Task to complete: Extract the stretch of lines that starts at the line with "Click the undo arrow icon" and ends at the last line of the data below. Give it exactly, without pictures.

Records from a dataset
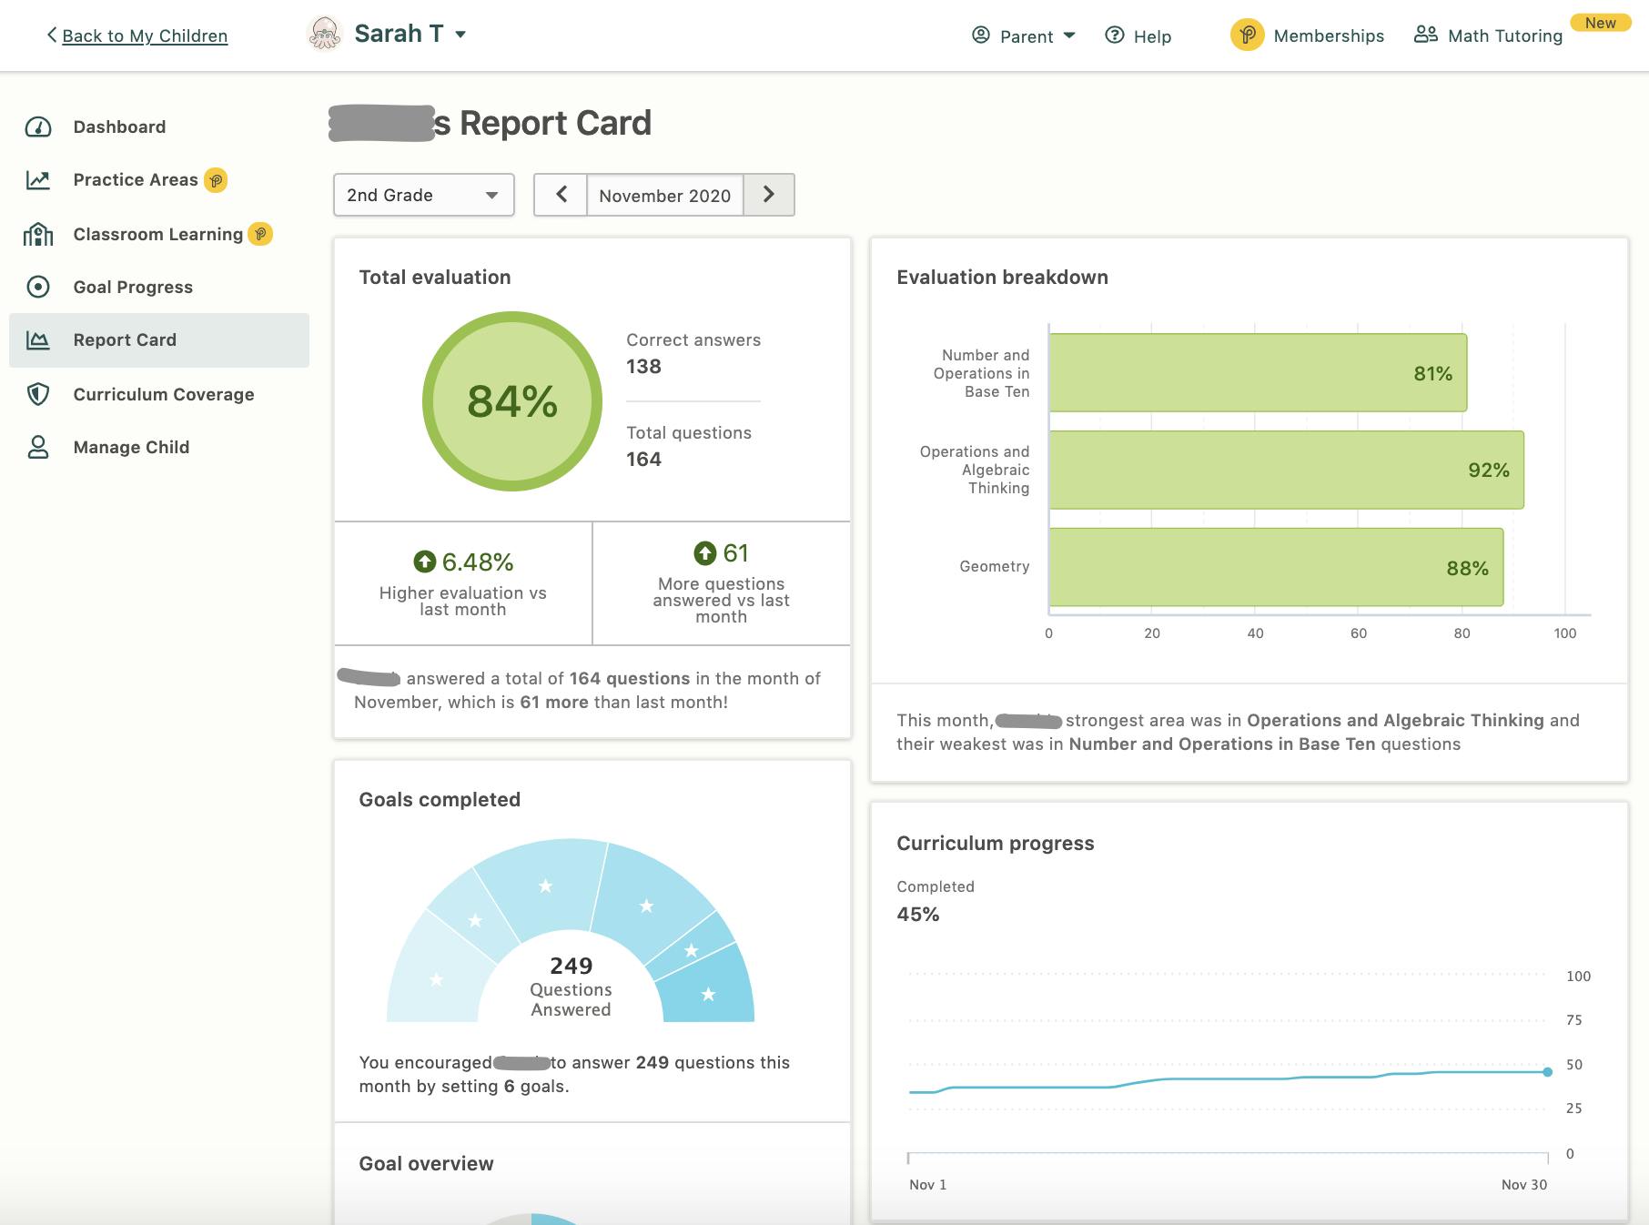Click the Practice Areas chart icon
This screenshot has height=1225, width=1649.
pos(38,180)
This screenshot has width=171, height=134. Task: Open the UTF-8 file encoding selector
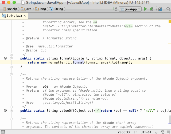[x=145, y=132]
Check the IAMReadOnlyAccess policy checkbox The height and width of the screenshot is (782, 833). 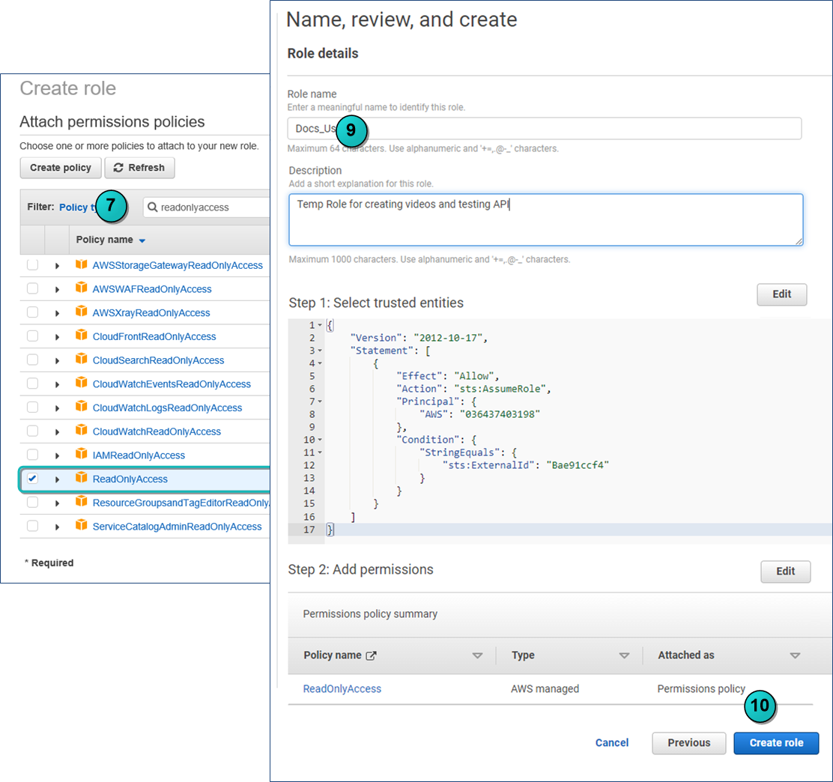32,455
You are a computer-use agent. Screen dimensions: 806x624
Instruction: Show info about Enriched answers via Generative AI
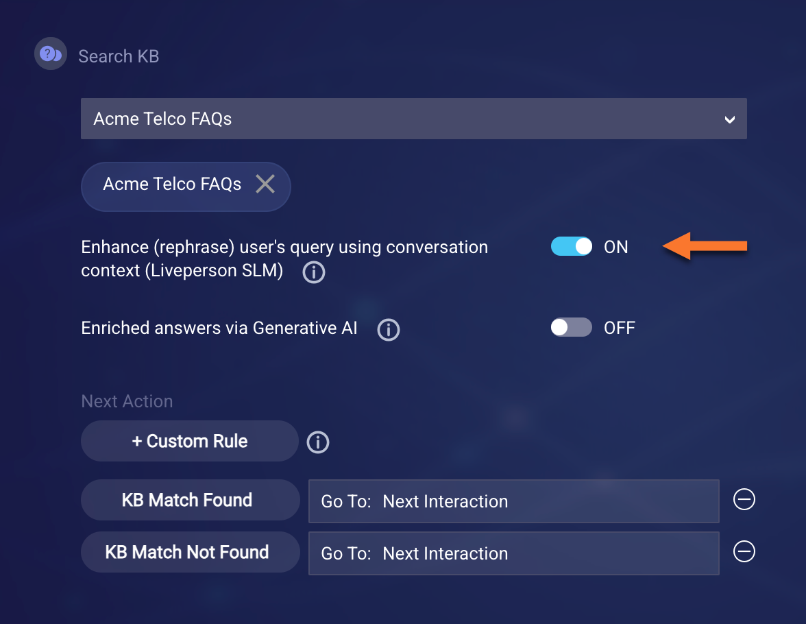[389, 329]
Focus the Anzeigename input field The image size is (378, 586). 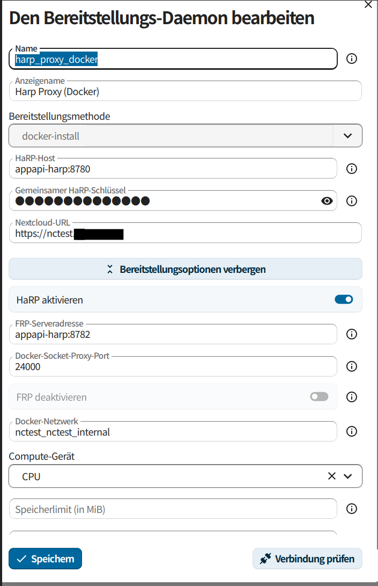pyautogui.click(x=186, y=91)
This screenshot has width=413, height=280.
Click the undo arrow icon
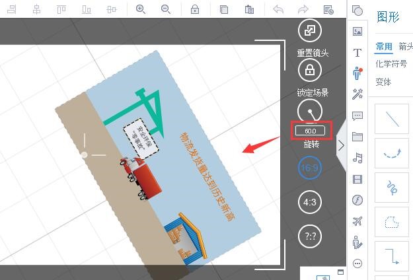click(278, 9)
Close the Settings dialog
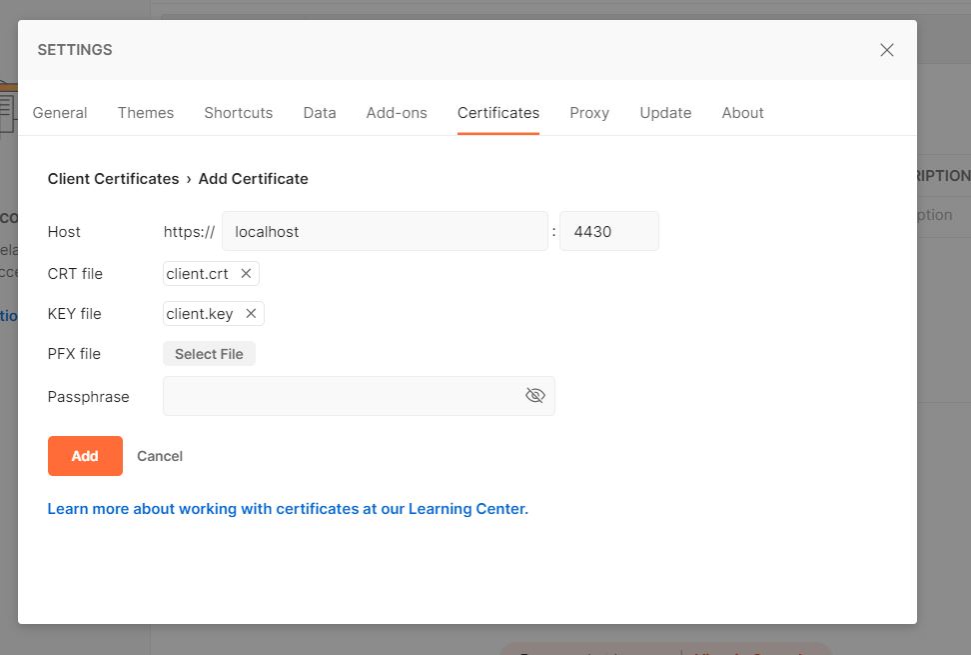971x655 pixels. pyautogui.click(x=886, y=49)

Written reply:
Click the undo arrow icon
click(278, 9)
Close the Settings dialog
971x655 pixels. pyautogui.click(x=886, y=49)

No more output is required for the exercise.